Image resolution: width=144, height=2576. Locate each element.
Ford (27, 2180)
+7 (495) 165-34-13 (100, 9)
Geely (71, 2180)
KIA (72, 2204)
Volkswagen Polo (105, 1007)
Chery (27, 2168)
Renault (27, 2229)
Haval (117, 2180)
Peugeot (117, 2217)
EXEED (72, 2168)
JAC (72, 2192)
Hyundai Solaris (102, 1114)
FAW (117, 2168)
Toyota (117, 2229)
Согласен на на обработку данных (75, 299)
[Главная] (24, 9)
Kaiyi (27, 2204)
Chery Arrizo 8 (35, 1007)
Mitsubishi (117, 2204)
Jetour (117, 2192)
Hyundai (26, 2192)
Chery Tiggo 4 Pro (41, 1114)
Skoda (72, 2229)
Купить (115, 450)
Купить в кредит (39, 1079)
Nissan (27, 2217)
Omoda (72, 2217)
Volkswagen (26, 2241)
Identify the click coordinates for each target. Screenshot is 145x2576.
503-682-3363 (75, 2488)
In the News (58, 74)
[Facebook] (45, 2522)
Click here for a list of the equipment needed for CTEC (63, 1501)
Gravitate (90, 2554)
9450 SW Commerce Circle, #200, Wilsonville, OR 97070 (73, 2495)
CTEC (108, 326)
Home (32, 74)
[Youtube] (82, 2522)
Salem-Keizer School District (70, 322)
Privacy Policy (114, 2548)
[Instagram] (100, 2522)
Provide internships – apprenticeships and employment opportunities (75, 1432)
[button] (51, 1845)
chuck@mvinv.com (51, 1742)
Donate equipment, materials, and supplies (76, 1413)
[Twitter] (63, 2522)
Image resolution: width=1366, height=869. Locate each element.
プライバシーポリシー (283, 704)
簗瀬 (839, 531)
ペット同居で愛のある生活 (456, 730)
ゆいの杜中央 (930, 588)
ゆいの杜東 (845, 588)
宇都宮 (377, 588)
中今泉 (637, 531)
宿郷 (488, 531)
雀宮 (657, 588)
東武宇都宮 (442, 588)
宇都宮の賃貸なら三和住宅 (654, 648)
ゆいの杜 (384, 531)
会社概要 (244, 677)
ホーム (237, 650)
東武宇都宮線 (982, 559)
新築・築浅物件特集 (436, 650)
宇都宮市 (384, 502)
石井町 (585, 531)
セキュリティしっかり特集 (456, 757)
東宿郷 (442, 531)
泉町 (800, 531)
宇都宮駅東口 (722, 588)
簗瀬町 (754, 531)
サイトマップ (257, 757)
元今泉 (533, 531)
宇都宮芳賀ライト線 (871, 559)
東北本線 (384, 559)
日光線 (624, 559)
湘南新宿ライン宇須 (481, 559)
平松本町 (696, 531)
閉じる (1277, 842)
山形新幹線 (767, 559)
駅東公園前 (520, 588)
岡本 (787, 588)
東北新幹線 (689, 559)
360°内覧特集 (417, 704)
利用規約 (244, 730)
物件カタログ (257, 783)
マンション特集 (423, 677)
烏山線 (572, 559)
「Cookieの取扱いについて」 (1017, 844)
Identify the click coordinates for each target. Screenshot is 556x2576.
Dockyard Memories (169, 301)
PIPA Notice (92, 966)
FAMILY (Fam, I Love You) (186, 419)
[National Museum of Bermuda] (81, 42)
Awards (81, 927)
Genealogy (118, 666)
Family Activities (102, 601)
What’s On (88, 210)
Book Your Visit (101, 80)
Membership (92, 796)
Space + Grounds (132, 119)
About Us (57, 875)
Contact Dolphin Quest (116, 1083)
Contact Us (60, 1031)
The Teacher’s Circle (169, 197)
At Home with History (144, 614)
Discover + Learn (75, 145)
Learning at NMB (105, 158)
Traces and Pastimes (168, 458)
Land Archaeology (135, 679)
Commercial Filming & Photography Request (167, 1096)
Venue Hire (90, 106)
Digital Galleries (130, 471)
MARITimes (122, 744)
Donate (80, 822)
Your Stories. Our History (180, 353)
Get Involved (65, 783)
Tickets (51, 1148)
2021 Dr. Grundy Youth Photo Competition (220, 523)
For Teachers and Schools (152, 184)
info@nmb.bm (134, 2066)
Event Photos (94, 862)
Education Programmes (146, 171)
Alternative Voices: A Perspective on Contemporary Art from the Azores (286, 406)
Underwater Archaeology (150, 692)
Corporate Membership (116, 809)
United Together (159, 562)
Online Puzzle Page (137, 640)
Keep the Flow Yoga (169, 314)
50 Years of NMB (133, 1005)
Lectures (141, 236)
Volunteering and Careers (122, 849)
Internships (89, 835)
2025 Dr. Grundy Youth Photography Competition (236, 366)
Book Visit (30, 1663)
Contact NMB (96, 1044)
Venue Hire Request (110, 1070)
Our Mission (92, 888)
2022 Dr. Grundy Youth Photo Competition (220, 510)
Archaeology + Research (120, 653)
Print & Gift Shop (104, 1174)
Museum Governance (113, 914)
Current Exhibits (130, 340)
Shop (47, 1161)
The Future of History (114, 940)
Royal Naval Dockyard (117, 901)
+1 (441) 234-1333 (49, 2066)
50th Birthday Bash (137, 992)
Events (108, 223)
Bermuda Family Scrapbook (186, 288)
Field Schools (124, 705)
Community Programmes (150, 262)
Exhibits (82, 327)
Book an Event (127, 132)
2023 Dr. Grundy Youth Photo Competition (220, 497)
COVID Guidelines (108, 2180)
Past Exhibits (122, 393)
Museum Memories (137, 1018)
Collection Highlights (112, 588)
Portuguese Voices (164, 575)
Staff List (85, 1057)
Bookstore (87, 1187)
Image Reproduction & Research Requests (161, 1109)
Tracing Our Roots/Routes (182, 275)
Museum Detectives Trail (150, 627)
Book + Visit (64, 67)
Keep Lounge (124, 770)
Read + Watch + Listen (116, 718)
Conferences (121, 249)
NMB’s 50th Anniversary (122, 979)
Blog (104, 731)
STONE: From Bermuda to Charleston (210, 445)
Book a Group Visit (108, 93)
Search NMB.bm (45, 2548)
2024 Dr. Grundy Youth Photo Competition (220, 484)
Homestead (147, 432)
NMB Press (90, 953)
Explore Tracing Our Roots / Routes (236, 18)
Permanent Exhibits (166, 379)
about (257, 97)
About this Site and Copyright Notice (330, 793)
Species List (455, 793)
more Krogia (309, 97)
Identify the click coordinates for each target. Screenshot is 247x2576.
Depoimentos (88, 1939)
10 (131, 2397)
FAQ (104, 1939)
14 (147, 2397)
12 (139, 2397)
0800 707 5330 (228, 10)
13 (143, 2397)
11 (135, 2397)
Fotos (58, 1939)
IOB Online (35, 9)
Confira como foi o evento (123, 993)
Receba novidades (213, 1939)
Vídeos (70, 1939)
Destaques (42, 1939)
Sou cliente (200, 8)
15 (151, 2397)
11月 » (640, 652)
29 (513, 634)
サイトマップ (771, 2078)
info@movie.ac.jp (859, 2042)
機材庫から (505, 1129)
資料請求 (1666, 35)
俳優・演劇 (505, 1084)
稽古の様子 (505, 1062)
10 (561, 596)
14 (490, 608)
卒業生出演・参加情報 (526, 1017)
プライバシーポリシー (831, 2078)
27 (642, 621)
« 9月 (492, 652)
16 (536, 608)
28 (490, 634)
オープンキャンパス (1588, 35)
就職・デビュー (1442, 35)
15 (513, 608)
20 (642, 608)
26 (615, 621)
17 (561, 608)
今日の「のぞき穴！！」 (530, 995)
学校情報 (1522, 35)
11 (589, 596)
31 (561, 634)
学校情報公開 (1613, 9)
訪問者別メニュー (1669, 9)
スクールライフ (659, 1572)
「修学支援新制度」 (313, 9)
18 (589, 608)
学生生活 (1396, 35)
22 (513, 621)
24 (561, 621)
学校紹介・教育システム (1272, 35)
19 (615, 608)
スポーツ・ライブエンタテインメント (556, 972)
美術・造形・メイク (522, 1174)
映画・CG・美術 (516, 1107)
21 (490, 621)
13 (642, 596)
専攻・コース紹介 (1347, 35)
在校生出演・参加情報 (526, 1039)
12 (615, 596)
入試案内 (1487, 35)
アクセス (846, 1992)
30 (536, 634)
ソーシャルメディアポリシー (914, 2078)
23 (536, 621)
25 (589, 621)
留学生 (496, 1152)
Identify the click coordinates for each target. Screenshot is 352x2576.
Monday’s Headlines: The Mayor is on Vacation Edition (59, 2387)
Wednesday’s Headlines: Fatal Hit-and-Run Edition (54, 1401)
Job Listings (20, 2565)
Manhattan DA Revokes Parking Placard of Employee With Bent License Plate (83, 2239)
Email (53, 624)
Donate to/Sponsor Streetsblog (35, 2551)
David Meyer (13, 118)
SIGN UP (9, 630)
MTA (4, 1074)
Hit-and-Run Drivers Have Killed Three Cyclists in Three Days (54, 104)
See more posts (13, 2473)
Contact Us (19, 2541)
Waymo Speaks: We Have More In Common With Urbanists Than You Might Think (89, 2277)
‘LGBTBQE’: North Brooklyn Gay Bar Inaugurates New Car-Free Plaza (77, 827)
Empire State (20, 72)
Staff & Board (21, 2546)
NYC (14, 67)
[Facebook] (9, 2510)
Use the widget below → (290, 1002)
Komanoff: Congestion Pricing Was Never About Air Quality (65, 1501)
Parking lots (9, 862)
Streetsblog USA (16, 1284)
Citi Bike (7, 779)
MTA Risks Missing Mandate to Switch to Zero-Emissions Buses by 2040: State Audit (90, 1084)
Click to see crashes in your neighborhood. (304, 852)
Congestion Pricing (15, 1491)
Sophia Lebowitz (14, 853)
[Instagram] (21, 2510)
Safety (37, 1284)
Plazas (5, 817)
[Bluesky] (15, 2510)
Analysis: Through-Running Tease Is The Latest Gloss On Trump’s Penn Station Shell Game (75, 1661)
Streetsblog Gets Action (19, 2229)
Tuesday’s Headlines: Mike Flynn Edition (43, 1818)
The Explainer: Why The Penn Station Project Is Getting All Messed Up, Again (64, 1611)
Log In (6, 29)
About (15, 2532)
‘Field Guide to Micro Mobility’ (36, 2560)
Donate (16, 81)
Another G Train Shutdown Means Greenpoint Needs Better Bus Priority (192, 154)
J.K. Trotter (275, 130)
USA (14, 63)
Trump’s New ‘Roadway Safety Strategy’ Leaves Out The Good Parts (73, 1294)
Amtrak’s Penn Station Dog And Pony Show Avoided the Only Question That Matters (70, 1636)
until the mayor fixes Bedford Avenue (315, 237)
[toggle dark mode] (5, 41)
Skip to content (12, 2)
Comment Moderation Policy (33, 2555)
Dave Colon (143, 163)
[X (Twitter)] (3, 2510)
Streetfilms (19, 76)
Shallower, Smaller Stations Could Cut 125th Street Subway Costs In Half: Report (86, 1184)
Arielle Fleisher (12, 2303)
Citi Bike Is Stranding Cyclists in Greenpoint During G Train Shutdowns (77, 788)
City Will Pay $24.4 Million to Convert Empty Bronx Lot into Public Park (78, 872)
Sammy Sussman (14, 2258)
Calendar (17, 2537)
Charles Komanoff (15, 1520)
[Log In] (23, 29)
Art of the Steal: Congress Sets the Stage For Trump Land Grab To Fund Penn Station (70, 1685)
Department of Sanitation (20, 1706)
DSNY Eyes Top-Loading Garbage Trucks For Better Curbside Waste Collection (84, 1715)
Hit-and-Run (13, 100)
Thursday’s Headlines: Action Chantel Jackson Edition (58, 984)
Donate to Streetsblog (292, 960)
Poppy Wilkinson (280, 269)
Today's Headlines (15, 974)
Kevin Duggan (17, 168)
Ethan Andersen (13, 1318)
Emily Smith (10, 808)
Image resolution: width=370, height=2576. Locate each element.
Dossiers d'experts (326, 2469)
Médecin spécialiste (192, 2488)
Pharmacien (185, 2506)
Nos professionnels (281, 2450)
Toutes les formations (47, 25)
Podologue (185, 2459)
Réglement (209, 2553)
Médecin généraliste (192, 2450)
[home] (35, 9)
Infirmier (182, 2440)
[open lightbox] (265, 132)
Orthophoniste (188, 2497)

EXERCISE REQUIREMENTS:
Rewrite every line of the data above, from the line with "13 (642, 596)" up to and including the line with "[Facebook] (9, 2510)", adding -73 to each coordinate. Leave all other text on those lines unchanged.

RESULT BELOW:
13 (569, 523)
専攻・コース紹介 (1274, -38)
在校生出演・参加情報 (453, 966)
12 (542, 523)
入試案内 (1414, -38)
アクセス (773, 1919)
30 (463, 561)
ソーシャルメディアポリシー (841, 2005)
23 (463, 548)
25 (516, 548)
留学生 (423, 1079)
Identify the click coordinates for each target. Screenshot is 352x2576.
Monday’s Headlines: The Mayor is on Vacation Edition (-14, 2314)
Wednesday’s Headlines: Fatal Hit-and-Run Edition (-19, 1328)
Job Listings (-53, 2492)
Manhattan DA Revokes Parking Placard of Employee With Bent License Plate (10, 2166)
Email (-20, 551)
Donate to/Sponsor Streetsblog (-38, 2478)
David Meyer (-60, 45)
SIGN UP (-64, 557)
MTA (-69, 1001)
Hit-and-Run Drivers Have Killed Three Cyclists in Three Days (-19, 31)
See more posts (-60, 2400)
Contact Us (-54, 2468)
Waymo Speaks: We Have More In Common With Urbanists Than You Might Think (16, 2204)
‘LGBTBQE’: North Brooklyn Gay Bar Inaugurates New Car-Free Plaza (4, 754)
Empire State (-53, -1)
Staff & Board (-52, 2473)
NYC (-59, -6)
[Facebook] (-64, 2437)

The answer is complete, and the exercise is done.